+++ Source text

Exhaust pulse pressure charging (EPPC) is a system for supercharging two-stroke diesel engines of the loop-scavenge type.  Loop-scavenge engines cannot be pressure-charged in the same way as uniflow engines or four-stroke engines because the inlet and exhaust ports are open at the same time.

Overview
The engine usually has a Roots blower to provide air for scavenging and this is arranged to deliver excess air so that  air follows the exhaust gases into the exhaust manifold.  Some of this air is then forced back into the cylinder by a rise in pressure in the exhaust manifold resulting from the exhaust pulse from another cylinder.

For additional pressure charging a turbocharger may be fitted, in series with the Roots blower, but a turbocharger cannot be used alone because it would not provide enough air for scavenging at low speeds.

Exhaust Pulse Pressure Charging Advantages and Disadvantages 
Pulse pressure charging is much more effective with a low load and at low speed than traditional supercharging since the exhaust is coming from engine cylinders instead of the engine as a whole. Pulse pressure charging remains efficient even when the break mean effective pressure (BMEP) is below 8 bar. Additionally, the exhaust pipes used in pulse pressure charging have a smaller diameter, so the pressure in the system builds much faster. Pulse pressure charging does not require an auxiliary scavenger pump and blower as the load on the motor changes and it provides a lot of energy available at the turbine, allowing for good supercharger acceleration.

++++++

### Required tasks
#1 According to the text on exhaust pulse pressure charging, why can a turbocharger not be used alone on these engines?
#2 Restate the exhaust pulse pressure charging text from "Exhaust Pulse Pressure Charging Advantages" up to and including "good supercharger acceleration.", swapping "exhaust pipes" for "exhaust ducts".
The lines after this text are separate material.

+++ Listed records

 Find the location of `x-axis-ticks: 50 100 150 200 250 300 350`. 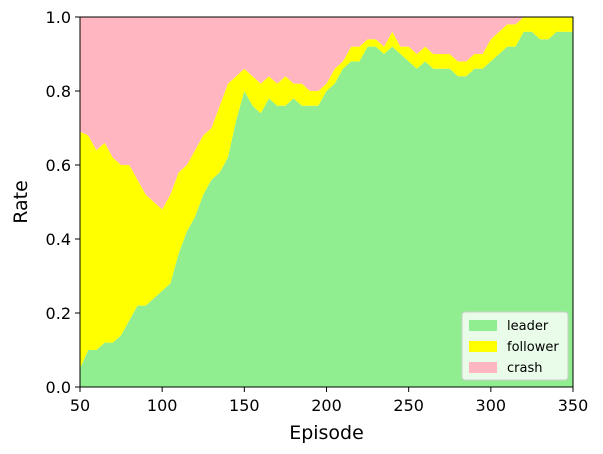

x-axis-ticks: 50 100 150 200 250 300 350 is located at coordinates (329, 401).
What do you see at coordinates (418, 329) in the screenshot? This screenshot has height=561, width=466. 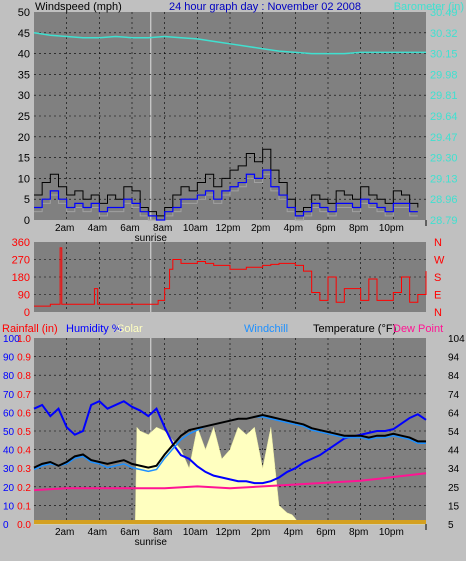 I see `dewpoint-axis-label: Dew Point` at bounding box center [418, 329].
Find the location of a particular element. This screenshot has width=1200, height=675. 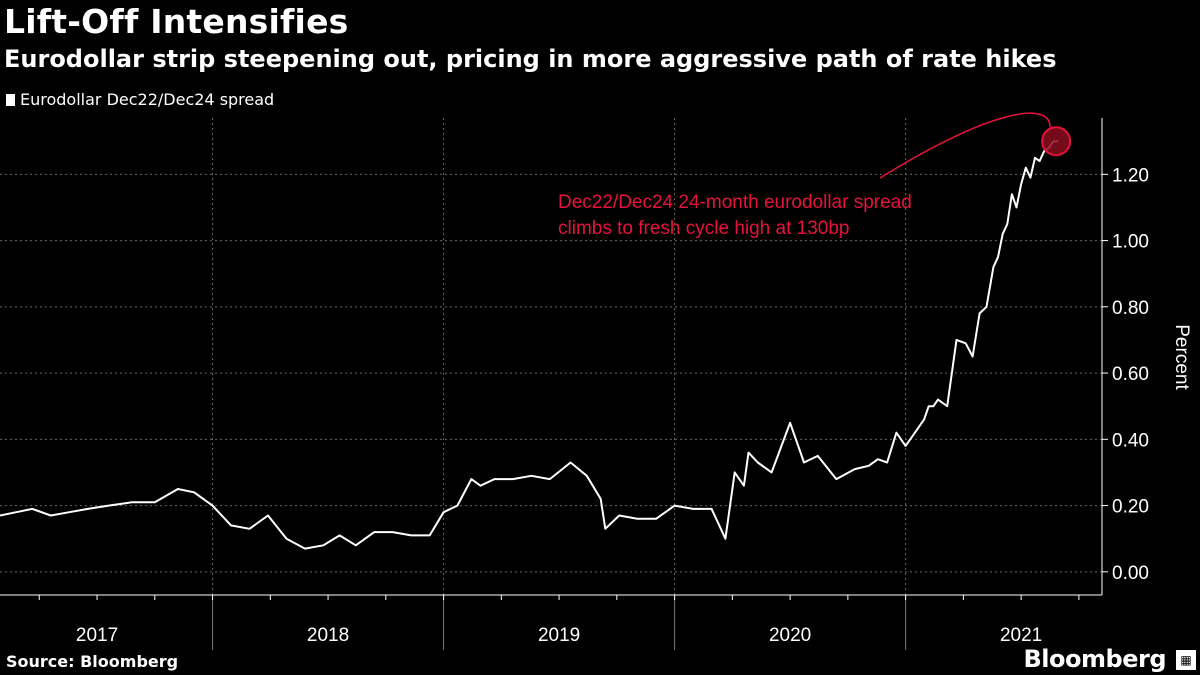

legend: Eurodollar Dec22/Dec24 spread is located at coordinates (140, 100).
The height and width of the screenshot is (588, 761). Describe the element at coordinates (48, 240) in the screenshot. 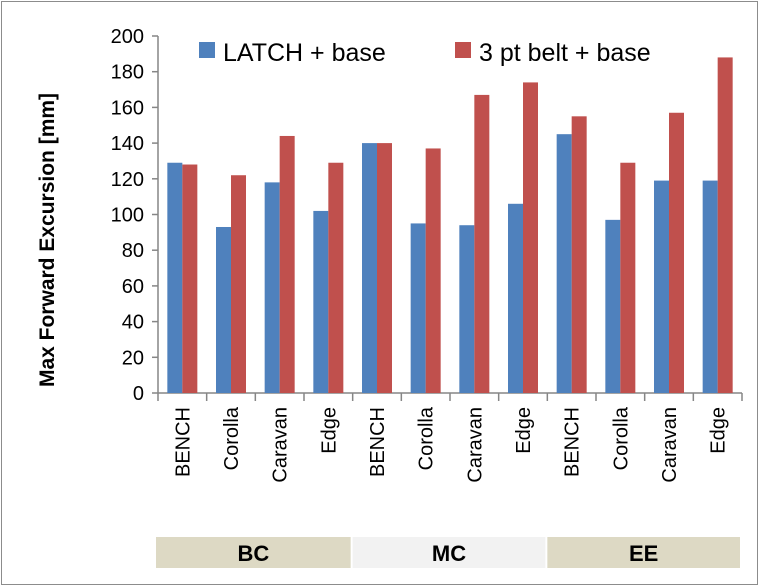

I see `y-axis-label: Max Forward Excursion [mm]` at that location.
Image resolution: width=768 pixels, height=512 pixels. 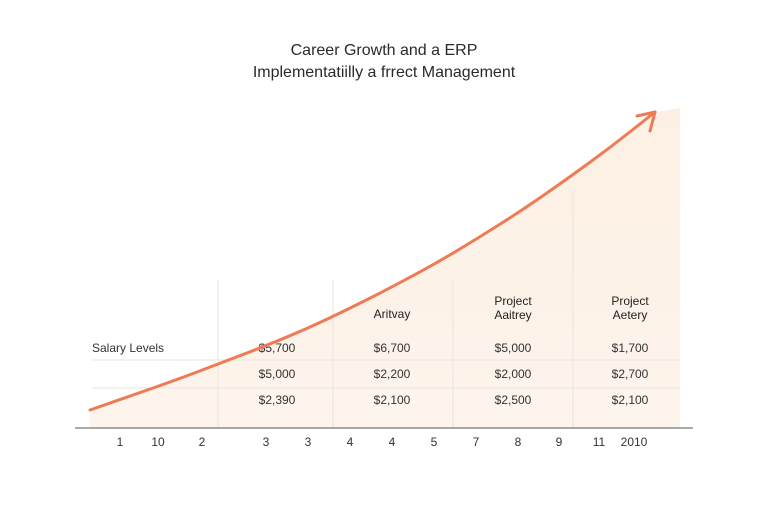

++++++

### Task-by-task solutions
#1 It would not provide enough air for scavenging at low speeds.

#2
Exhaust Pulse Pressure Charging Advantages and Disadvantages 
Pulse pressure charging is much more effective with a low load and at low speed than traditional supercharging since the exhaust is coming from engine cylinders instead of the engine as a whole. Pulse pressure charging remains efficient even when the break mean effective pressure (BMEP) is below 8 bar. Additionally, the exhaust ducts used in pulse pressure charging have a smaller diameter, so the pressure in the system builds much faster. Pulse pressure charging does not require an auxiliary scavenger pump and blower as the load on the motor changes and it provides a lot of energy available at the turbine, allowing for good supercharger acceleration.